# Форум 1С > Полезные ссылки для скачивания > 1С Предприятие 8.2 >  Проблема с клиент-серверным запуском 1С 8.2

## megabober

Установил на сервере на СКЛ 2005 1С 8.2 последнию платформу, установил на СКЛ бухгалтерию корп, поставил эмуль, с сервака все отлично запускается, когда пробую запустить по сетке на соседнем компе пишет следующее - смотрим картинку по ссылке http://ipicture.ru/Gallery/Viewfull/1661418.html

Помогите пожалуйста кто знает что делать...

----------


## starplus

а. так прежде чем что-то запускать надо сперва поднять SQL Server? ужос.. ;) а я то и не знал ;)

----------


## megabober

> а. так прежде чем что-то запускать надо сперва поднять SQL Server? ужос.. ;) а я то и не знал ;)

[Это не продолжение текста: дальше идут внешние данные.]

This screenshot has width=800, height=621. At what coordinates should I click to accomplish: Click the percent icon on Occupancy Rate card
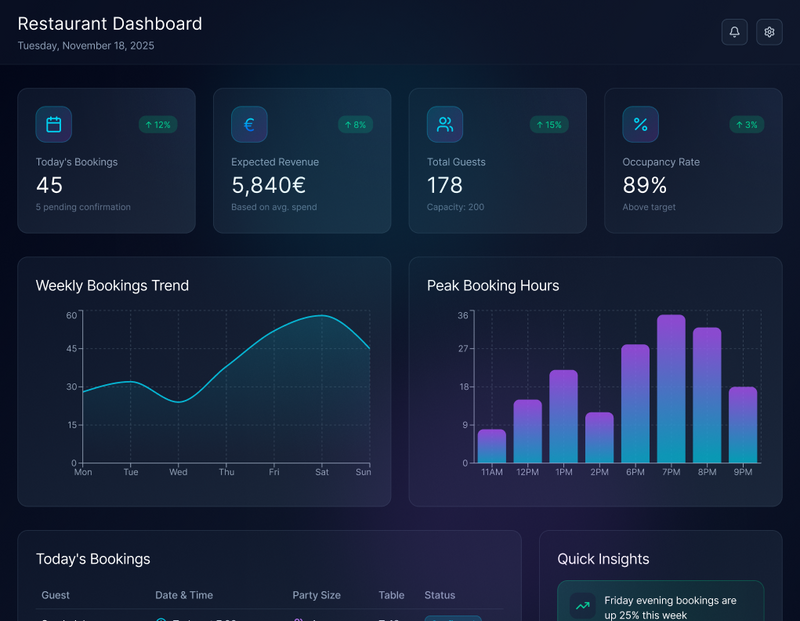click(x=640, y=124)
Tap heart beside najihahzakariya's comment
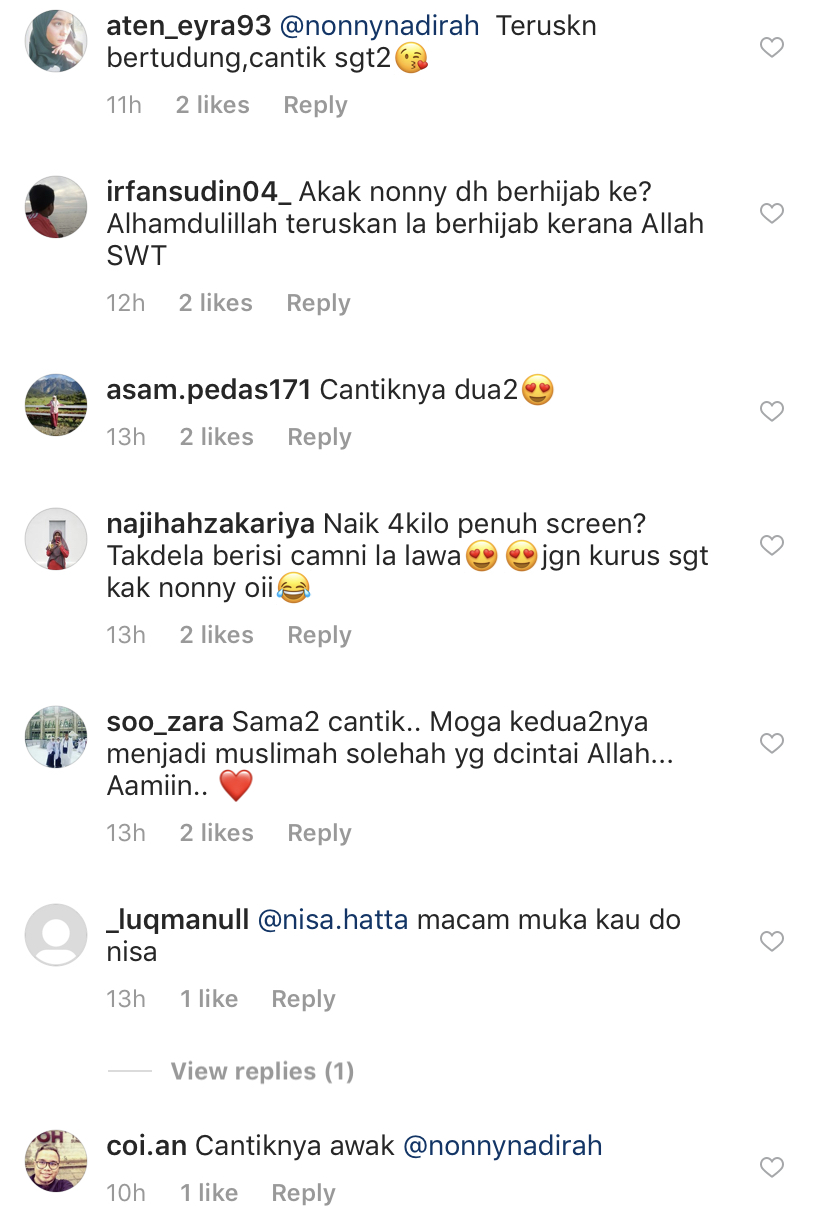The image size is (828, 1217). point(772,545)
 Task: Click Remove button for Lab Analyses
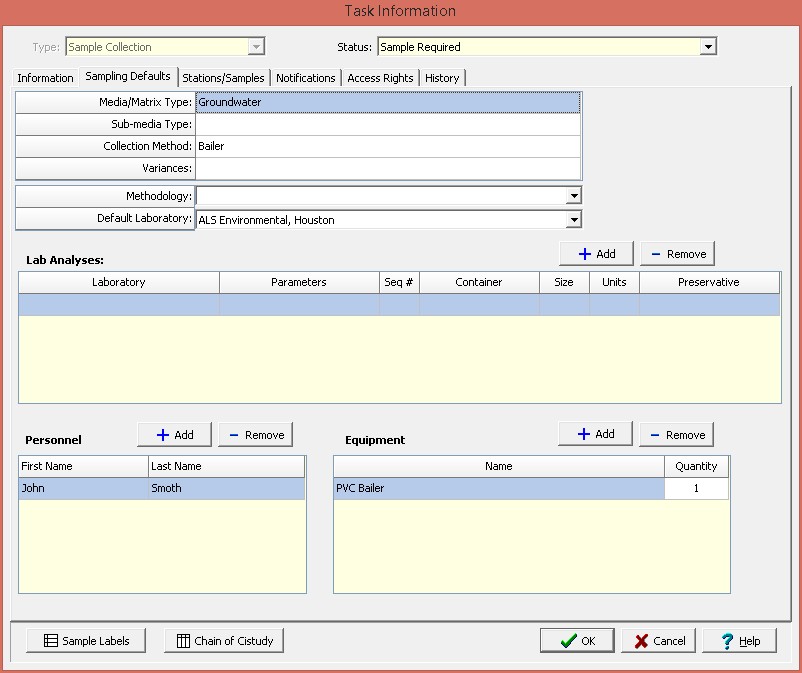[677, 254]
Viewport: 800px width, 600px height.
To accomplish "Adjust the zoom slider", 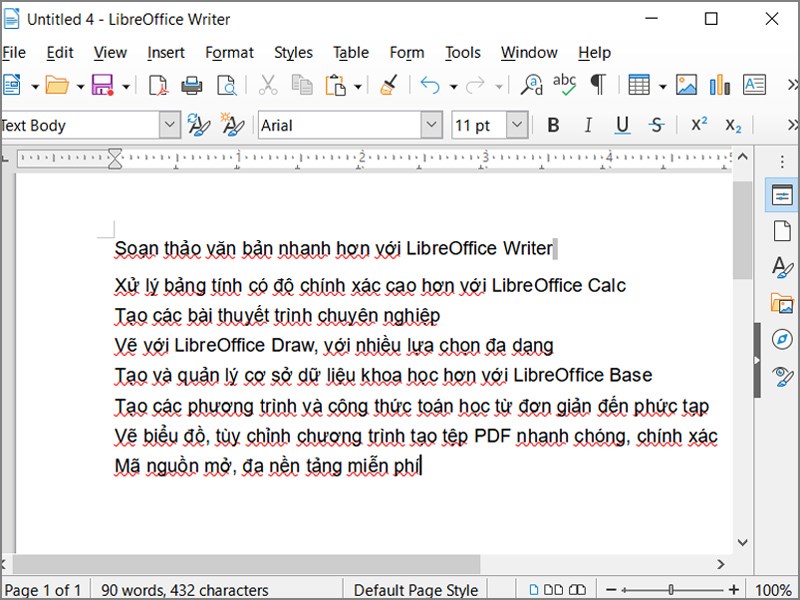I will (672, 589).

Слишком умен... дело оказалось в ОС. Проблема решена. Спасибо, что помог :D

----------


## starplus

погоди. кто умен? я сам не могу поставить. тупо запустил установку. служба встала, но к серверу то не цепляется ибо SQL то я пока не поднял. Вот нашел сейчас 2008. Пытаюсь его воткнуть, но пока тщетно ;)
В общем пользуюсь пока обычной версией. Смог таки сконвертировать базу под последнюю конфигурацию. Вроде все ок.

----------


## starplus

Установил SQL Server 2008. Он работает. Могу руками создавать в нем базы с таблицами.
Агент Сервера 1с написано тоже работает.
Но при запуске "Администрирование 1с серверов ..." возникает ошибка с текстом:
Ошибка соединения с сервером 1С Ошибка получения IP адреса по символическому адресу: server_addr=tcp://name:1540 descr=Ошибка сетевого доступа к серверу (windows sockets - 11004(0x00002AFC). Запрошенное имя верно, но данные запрошенного типа не найдены.

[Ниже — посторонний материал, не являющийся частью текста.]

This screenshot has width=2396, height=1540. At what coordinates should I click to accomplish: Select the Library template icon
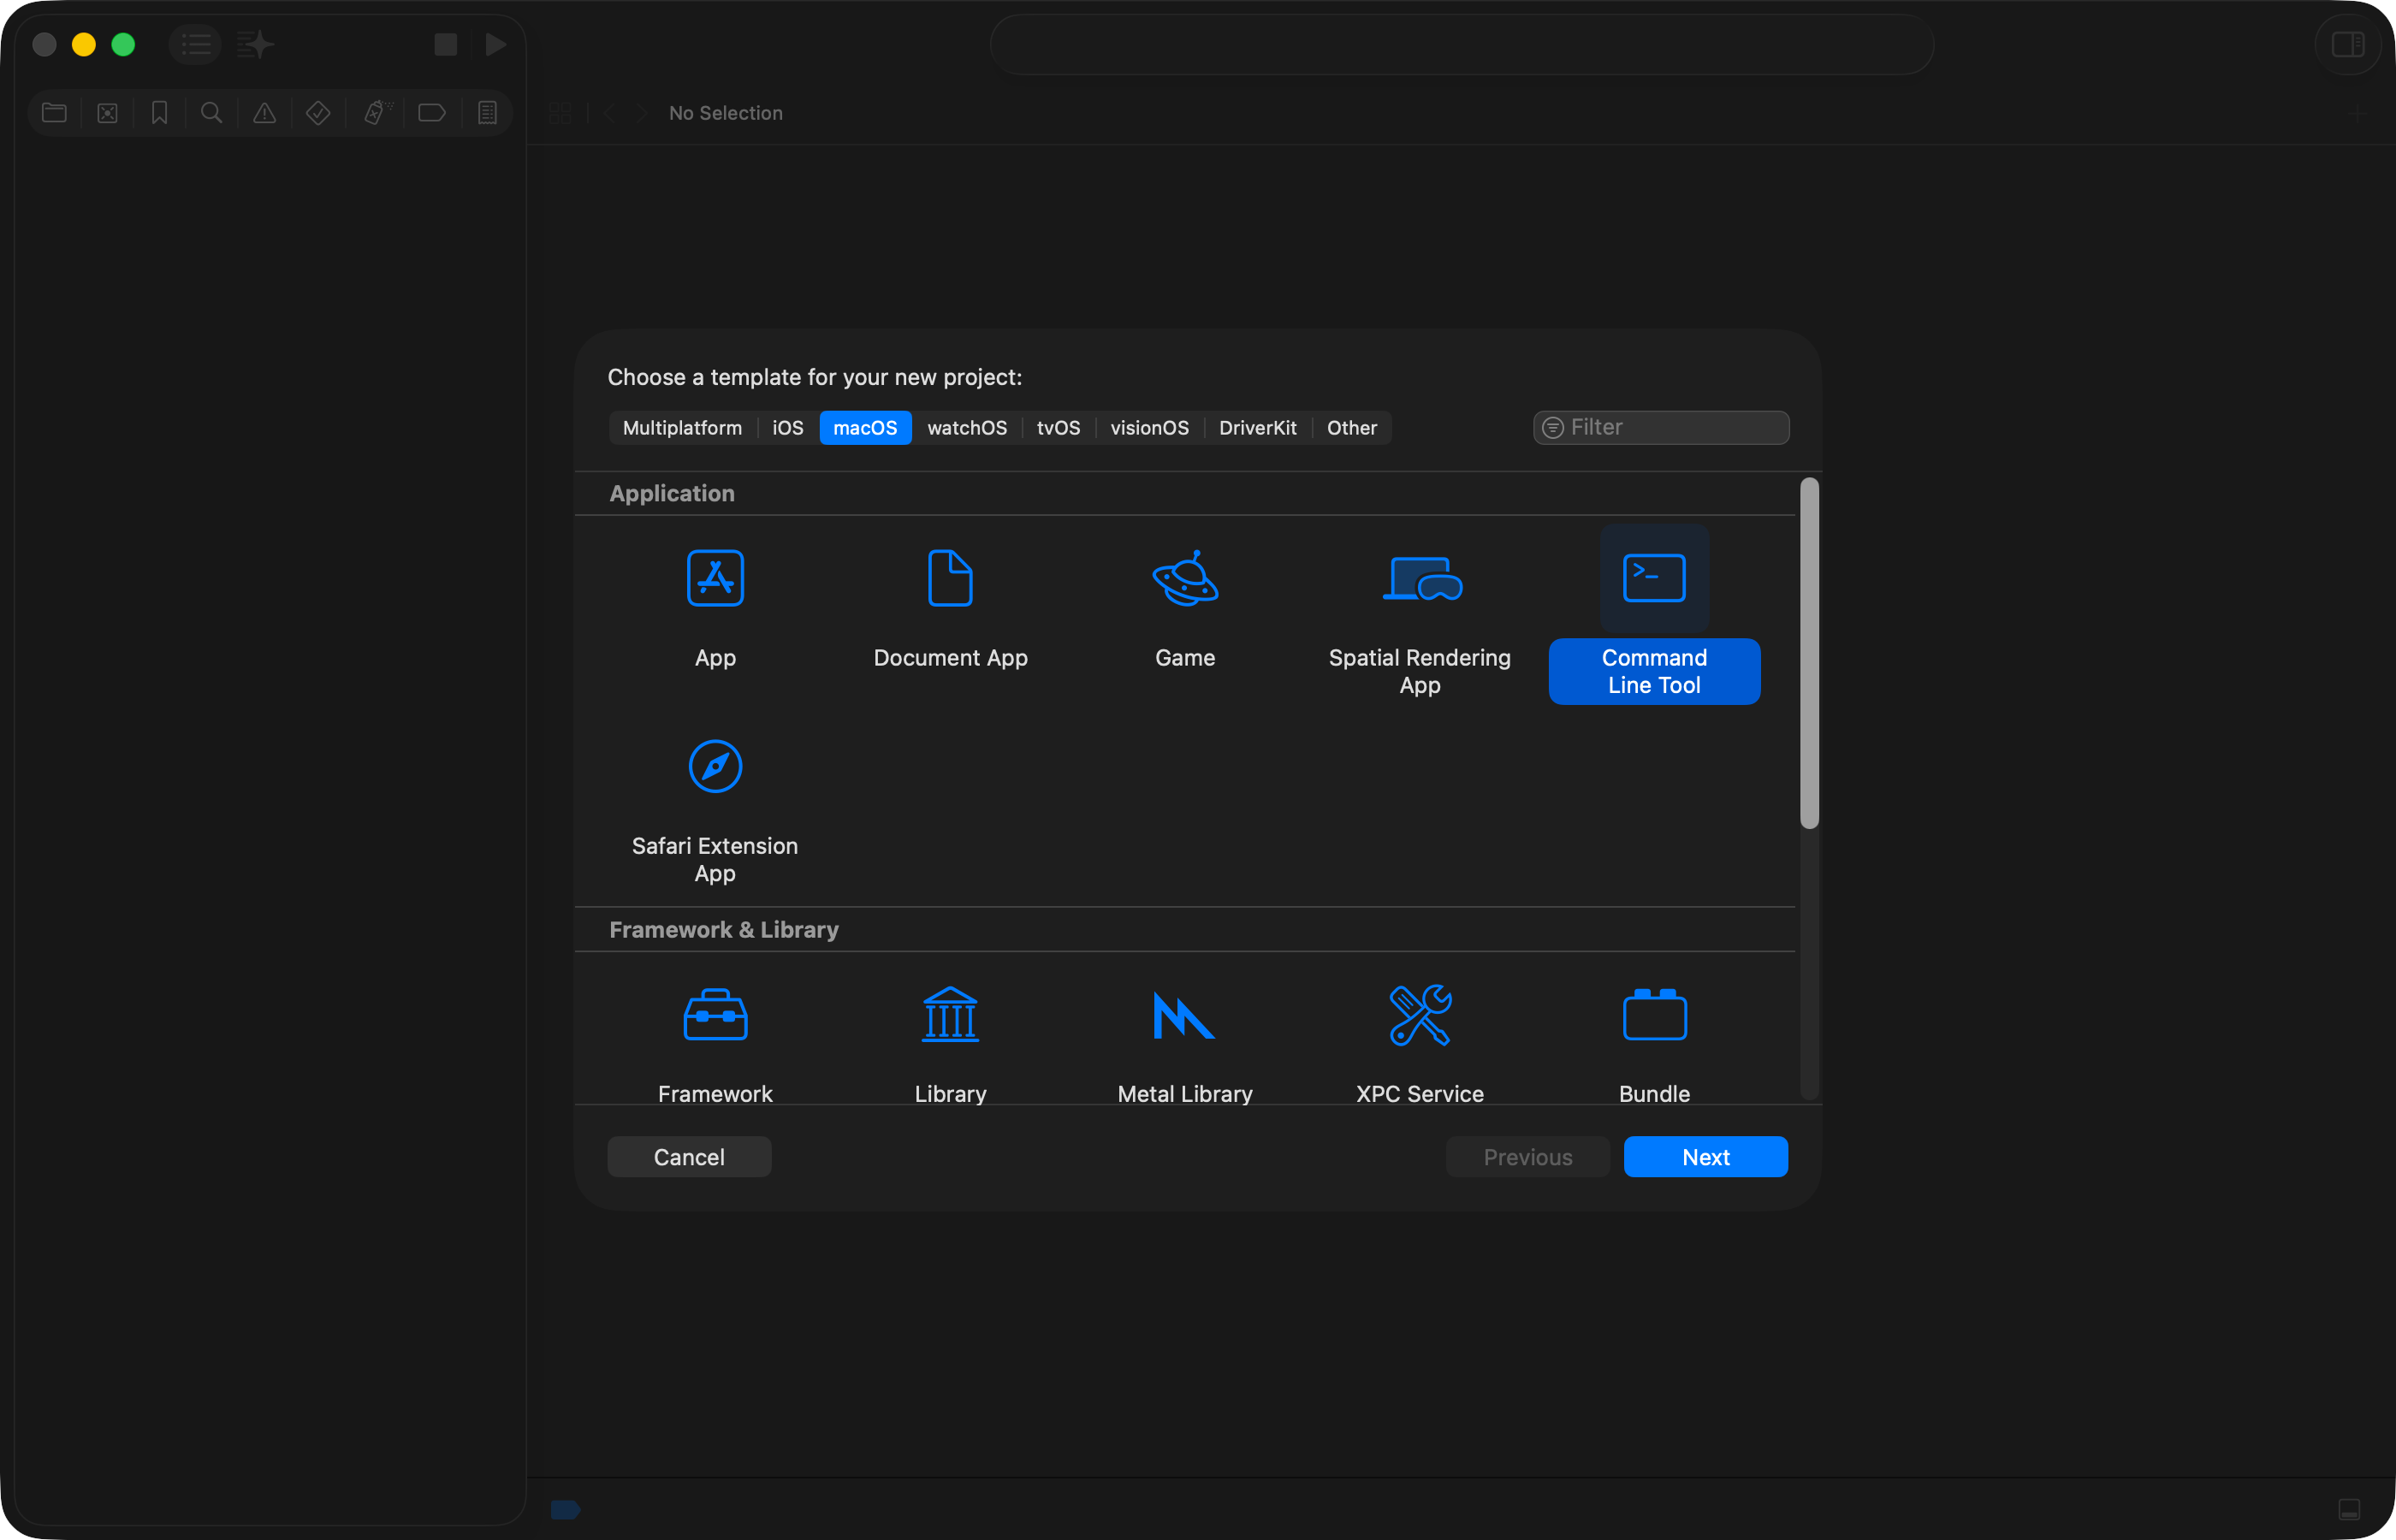click(949, 1015)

Что делать? Помогите пожалуйста!

----------


## Goal80

ИМХО открыть порты ТСР № 1540, 1541, 1560-1591 на сервере где крутиться SQL
А также проверить запущена ли служба сервера 1С предприятия.

----------


## Jon2010

> Установил SQL Server 2008. Он работает. Могу руками создавать в нем базы с таблицами.
> Агент Сервера 1с написано тоже работает.
> Но при запуске "Администрирование 1с серверов ..." возникает ошибка с текстом:
> Ошибка соединения с сервером 1С Ошибка получения IP адреса по символическому адресу: server_addr=tcp://name:1540 descr=Ошибка сетевого доступа к серверу (windows sockets - 11004(0x00002AFC). Запрошенное имя верно, но данные запрошенного типа не найдены.
> 
> Что делать? Помогите пожалуйста!


На сервере еще должна быть установлена роль "Сервер приложений". 
Перед установкой SQL сервера не должно быть ни каких следов от предыдущий установки.
У меня раньше "компактная" версия SQL стояла и пока её не грохнул, выскакивала такая же ошибка.
А вот как запустить серверный вариант по сети - не понимаю. Пишет: "Ошибка сетевого доступа к серверу"

----------


## starplus

давайте сообща добьем. надо чтобы бух удаленно через инет подключался к моему компу и работал в 1с спокойно. 
ибо бух не спец в компах, постоянно передавать базы туда-сюда неудобно. 

Операционка Windows7. Как говорил СКУЛ 2008 работает. Базы могу создавать. Служба Агент 1с работает. Никаких прошлых установок СКУЛ не было. Поставил, запустил.

Но даже локально не могу подключиться к серверу 1с предприятия.


Вопрос: Как сделать серверу роль "сервер приложений"?

Как открыть порты ТСР № 1540, 1541, 1560-1591 на сервере где 
крутиться SQL И где это настраивается? файрволов нет. брэндмауэр отключен (В том числе служба). Антивирь стоит Аваст.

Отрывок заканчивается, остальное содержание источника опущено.